Small Datum: August 2014

InnoDB provides a custom mutex and rw-lock implementation. I wondered how the InnoDB mutex performance compares to a pthread mutex on modern hardware and finally had time to test it. My test client is innotsim and includes code copied from InnoDB in MySQL 5.6. There is a lot of work-in-progress for InnoDB mutexes in 5.7 and I have yet to catch up to that work.

Summary

Generally, the performance is more constant for pthread mutex and more a function of the number of threads for the InnoDB mutex. The interesting result is the point (number of threads in the test) at which the lines cross and the InnoDB mutex changes from being faster to slower than pthread mutexes. There are a few performance metrics that matter. I only report on two of them -- the time per loop iteration which includes the overhead of (in)efficient mutex code and the CPU utilization during the test. I don't report on fairness here. Another interesting question for which I provide data but not analysis is whether the performance improvement from using a busy-wait loop in a mutex to wait for unlock is worth the additional CPU & power consumption.

My conclusions:

For low thread counts the InnoDB mutex had a better response time than the pthread variants.
The InnoDB mutex does much worse with many threads per mutex. This is probably due to code in InnoDB that wakes all threads waiting for a mutex lock when the mutex is unlocked.
The crossing point (number of threads) at which pthread mutexes outperform the InnoDB mutex increased as the lock hold time increased.
Performance with the default pthread mutex was usually better than with the adaptive pthread mutex
Assuming the vmstat CPU counters (us, sy, id) are correct then there was rarely any idle time for the tests with zero and 1000 nsec lock hold times. This means that all CPUs were saturated even for the test with 1000 nsec lock hold time and 1024 threads competing for one mutex.
There was significant idle time from the 4000 nsec lock hold test for the pthread mutexes but not for the InnoDB mutex. In that case InnoDB is using much more CPU than it should.
I didn't include stats for it, but innotsim has a custom mutex that does a busy-wait and then calls pthread_mutex_trylock. There is a variant that uses either a global counter or a per-mutex counter to limit the max number of threads that can spin concurrently. While the option to limit the number of max spinning threads helped performance at high concurrency it otherwise hurt performance. The likely cause is the overhead (memory transfers) from maintaining the extra counters.

InnoDB mutex

The custom InnoDB mutex adds value in terms of behavior (monitoring, debugging, correctness) but that might come at a cost in performance. I suspect that the value-added behavior could be implemented on something lighter weight using a pthread mutex. On x86-64 + Linux the InnoDB mutex uses a lock word and atomic instructions. When the lock word is already set a busy wait loop is done for up to ~50 usecs. The busy wait time is configurable, but doesn't adapt per mutex. When that limit is reached a slot is reserved in the sync array and this requires a short term lock/unlock of the sync array pthread mutex. Then the lock word is checked again and if still set the thread sleeps on an InnoDB os_event_t (pthread_cond_t + pthread_mutex_t) after storing a pointer to the os_event_t in the sync array. When the InnoDB mutex is unlocked then broadcast is done on the pthread_cond_t in the os_event_t. This broadcast can wake all threads trying to lock the InnoDB mutex but only one will get to lock it.

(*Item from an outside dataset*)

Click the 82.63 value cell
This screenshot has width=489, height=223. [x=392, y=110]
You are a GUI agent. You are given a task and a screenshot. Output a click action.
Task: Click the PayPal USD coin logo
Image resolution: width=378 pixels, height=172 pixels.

I assume this code arrived in the mid-90s when SMP systems were less common so the performance overhead from it wasn't a big deal. It also provides useful behavior. A few more comments on this:

Waking all threads waiting to lock the mutex when it is unlocked doesn't scale as the number of waiters increases. If all waiting threads are scheduled to run from the broadcast then this can have an O(N*N) CPU overhead for N threads. The overhead from this is visible in the graphs below.
A busy wait loop is done that uses the PAUSE instruction on x86. This gives a waiting thread a chance to get the lock without sleeping assuming the lock hold time is not too long. The wait time is configurable for InnoDB but it is not adaptive. There is a pthread mutex option on Linux that provides an adaptive, but not configurable, busy wait loop. The busy wait loop means that more user CPU time can be consumed. InnoDB does not have a limit on the max number of threads that can spin concurrently. I assume that the pthread adaptive mutex also lacks that. It might not be a good thing to have 1000 threads spinning in the busy-wait loop. For some of the configurations tested below limiting the max number of threads that spin was useful. I also don't know if the adaptive pthread mutex on Linux uses the PAUSE instruction and I haven't looked at current source code for glibc.
Threads wait on the InnoDB sync array. A background thread occasionally scans this sync array to find threads that have been waiting too long (many minutes) and will kill the server when one is found because that should not happen. Long waits for row locks could happen, but those don't use the sync array. Were pthread mutex used directly then each thread could use a loop of pthread_mutex_timedlock calls assuming that function is generally available. Otherwise, each InnoDB mutex could contain a pthread condition variable and then do timed sleeps on that. But using a condition variable means we again confront the problem of broadcast and waking all waiters on unlock.
Monitoring commands can display the threads that wait for each mutex. This has been very useful for debugging rare problems.
The mutex includes fields for the filename and line# of the caller that last locked it. Back in the day this was extremely useful to debug InnoDB.
Performance counters have been added to the InnoDB mutex to count the number of lock requests, the number of requests that require a busy wait loop and the number that require use of the sync array. However, with the introduction of the performance schema to upstream MySQL these counters might get removed.

Test setup

The test servers have 2 sockets, 20/40 CPUs/vCPUs (HT is enabled) and ran Linux 3.10. The test client is innotsim compiled with gcc 4.4.6 and the test server used glibc 2.12. We have a talented Linux kernel team, and I have been working with them to repeat tests on several versions of our 3.10 branch as performance bugs are fixed.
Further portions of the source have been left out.